Agricultural revolution impacts crop production in many ways, but it also has an impact on the environment.
Researchers from Harvard and Duke Universities have developed a new way of measuring and managing that impact by measuring crop production using vertical agriculture.
It is called vertical agriculture and it combines horizontal farming with vertical irrigation.
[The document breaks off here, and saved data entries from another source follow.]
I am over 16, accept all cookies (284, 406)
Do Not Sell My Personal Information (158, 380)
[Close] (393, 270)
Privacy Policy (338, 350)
In this video, Dr. Peter Wittenberg, the David H. Koch Professor of Plant Sciences at Harvard, and Dr. Kevin Gebbia, a professor of soil science at Duke University, explain how vertical agriculture works.
For the researchers, the key to measuring crop output in a vertical farming system is to use crop rotation.
This allows the vertical farmer to keep a steady, constant supply of seeds, and it also means that they can grow a wider variety of crops, which are then harvested more quickly.
The horizontal farmer must still use seeds and water to grow the crop, but the vertical system uses gravity to lift crops up, so they produce less water.
It’s a system that can help grow crops faster, Dr Wittenberger said.
The new method can also produce more yield per acre and more water in a given period of time.
“It’s like using a wheel to get around the terrain,” he said.
One of the key challenges for vertical farming is that it’s very labor intensive. “
So it’s a very efficient way to grow crops.”
One of the key challenges for vertical farming is that it’s very labor intensive.
That means you need to get a lot of seeds out there, which requires lots of labor.
“But you can take advantage of the fact that it takes a lot less water, which can help reduce the amount of fertilizer you need.
So, you can put more money into the soil to help reduce your carbon footprint.”
In order to produce more crops, the vertical farmers must move crops from one area of the farm to another, Dr Gebbi said.
They must then rotate the crop to the next location and so on.
In a typical vertical farming operation, the farmers rotate crops in order to get the maximum amount of seed out of each field.
“So they can get their crop out to as many acres as they want, but they have to have enough seeds to cover the field and to harvest the crops,” he explained.
The researchers found that vertical farming can reduce soil erosion and water use in a horizontal system, because crops can be moved more quickly from one location to another.
The soil is also more stable because the horizontal farmers use less fertilizer, and they can move crops without soil erosion.
“What we found in the study was that this vertical system reduces the amount and the time that it would take to harvest a crop,” Dr Wittgenberg said.
“It makes the soil more resilient, so the soil is able to hold more water and produce more food.”
Dr Wittenber said that the researchers found a clear correlation between crop rotation and soil quality, because rotations reduce the amounts of soil erosion, water and fertilizer required to grow plants.
The researchers also found that rotations also reduce erosion on fields, which was a key finding for the researchers.
“The key finding was that the more vertical you rotate your crops, and the more water you use, the better the soil looks,” Dr Gegbia said.
It also means the vertical farming method can be used to provide a more sustainable, local food system, and that the vertical agriculture system can provide a higher quality food supply for local farmers.
“When you put a farmer in a farm with an irrigation system and a water system, the water is not going to flow through a farmer’s field.
The farmer has to deal with the water that’s coming through their field,” Dr Dreyer said.
When the researchers used a combination of horizontal and vertical farming in a large field, they found that the horizontal farmer could produce twice as much food as the vertical.
Dr Wittensberg said that this result is important because it means that the farming system has the potential to be more efficient.
“If you have a more efficient vertical farming, you could use a more concentrated, more efficient irrigation system,” he added.
“You could produce a more consistent crop yield, which is good for the environment.”
It is not clear how vertical farming could be used in the field, because farmers are required to rotate crops at certain points in the season, depending on the weather.
Dr Gbbia said that if horizontal farming was used in conjunction with a conventional irrigation system, it would be possible to have crop rotation in the fields of farmers with less than 10% of their land covered by a traditional crop rotation system.
“I think the biggest challenge in developing vertical farming for agriculture is not how to do it, but how to design it so that it works,” he told ABC News.